What is Prolonged Grief Disorder?
Before we get into this post, a few disclaimers. I am not a licensed professional (yet!). I am a current MSW student who has taken a diagnosis and assessment course. I am also a person who is VERY intimate with my grief and companioning other through theirs through my work as a grief facilitator. While I welcome the discourse from those within the field on this topic, I want to note that below includes my opinion as well as DSM criterion.
So….Let’s get into it!
What is Prolonged Grief Disorder?
Prolonged Grief Disorder (PGD) is a diagnosis that was officially added to the Diagnostic and Statistical Manual of Mental Disorders, Fifth Edition, Text Revision (DSM-5-TR) by the American Psychiatric Association (APA) in 2022. Its inclusion was the result of years of research and debate among mental health professionals. Advocates for its addition argued that some people experience a persistent, debilitating form of grief that significantly impairs their ability to function, and that recognizing this condition could help those individuals access appropriate treatment and support. The goal was to validate the suffering of people whose grief didn't ease over time and to distinguish their experiences from what is considered a “natural bereavement” process.
How Is It Defined?
PGD describes a condition where a person continues to experience intense and disruptive grief symptoms more than 12 months after the death of someone close to them (6 months for children and adolescents). Please note that in the case of PGD the grief is in response to the death of someone. Grief can be felt as a reaction to any sort of unwanted change in life, however, to be diagnosed with PGD, there must have been a death.

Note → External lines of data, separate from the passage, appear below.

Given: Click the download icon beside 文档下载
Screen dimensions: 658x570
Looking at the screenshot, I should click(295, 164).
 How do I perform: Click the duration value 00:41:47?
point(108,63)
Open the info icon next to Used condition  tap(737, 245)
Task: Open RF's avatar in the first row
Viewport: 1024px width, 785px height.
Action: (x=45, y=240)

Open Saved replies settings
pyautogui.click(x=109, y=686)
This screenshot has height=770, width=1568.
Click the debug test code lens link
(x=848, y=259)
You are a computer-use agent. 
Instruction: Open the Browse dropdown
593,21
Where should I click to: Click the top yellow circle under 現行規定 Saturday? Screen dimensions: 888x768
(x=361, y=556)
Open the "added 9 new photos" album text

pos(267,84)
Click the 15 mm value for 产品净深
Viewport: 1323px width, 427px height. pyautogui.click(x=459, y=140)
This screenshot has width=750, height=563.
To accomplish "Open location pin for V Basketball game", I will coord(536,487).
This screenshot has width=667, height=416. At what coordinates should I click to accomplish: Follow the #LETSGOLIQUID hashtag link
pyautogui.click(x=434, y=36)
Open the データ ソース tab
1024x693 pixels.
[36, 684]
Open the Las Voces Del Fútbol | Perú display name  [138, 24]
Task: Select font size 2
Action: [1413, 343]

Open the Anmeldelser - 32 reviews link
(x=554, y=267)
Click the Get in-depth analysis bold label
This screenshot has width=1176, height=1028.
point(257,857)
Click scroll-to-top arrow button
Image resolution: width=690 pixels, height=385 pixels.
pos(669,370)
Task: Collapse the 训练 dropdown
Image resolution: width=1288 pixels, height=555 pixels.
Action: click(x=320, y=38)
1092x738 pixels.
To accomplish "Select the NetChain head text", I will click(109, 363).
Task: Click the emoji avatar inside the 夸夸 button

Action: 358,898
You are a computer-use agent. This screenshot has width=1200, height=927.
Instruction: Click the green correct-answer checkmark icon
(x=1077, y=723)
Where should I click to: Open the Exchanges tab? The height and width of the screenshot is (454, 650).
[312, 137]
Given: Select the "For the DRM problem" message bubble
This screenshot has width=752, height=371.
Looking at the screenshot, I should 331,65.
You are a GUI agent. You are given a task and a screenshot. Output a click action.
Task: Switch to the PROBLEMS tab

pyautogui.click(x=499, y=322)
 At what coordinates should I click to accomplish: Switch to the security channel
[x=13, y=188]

This PGD grief goes beyond what is considered "typical" and interferes with a person’s daily functioning, relationships, and sense of self. According to the APA, symptoms may include:
Intense longing for the deceased
Preoccupation with the deceased or the circumstances of the death
Difficulty accepting the death
Emotional numbness
A feeling that life is meaningless without the deceased
Avoidance of reminders of the loss
Difficulty re-engaging in life
To be diagnosed with PGD, these symptoms must be persistent, cause significant distress or impairment, and not be better explained by another mental health condition like depression or PTSD.
How Is It Different from Normal Grief?
Everyone experiences grief differently, but the APA distinguishes "normal" grief as a natural, adaptive response to loss. Over time, most people gradually adjust to the reality of the death, although the pain may still arise on birthdays, anniversaries, or other reminders.
In contrast, PGD is marked by an ongoing inability to adapt or find a new way of being in the world without the person who died. It's not about "still being sad" after a year—it's about being stuck in such intense emotional pain that it becomes difficult to function.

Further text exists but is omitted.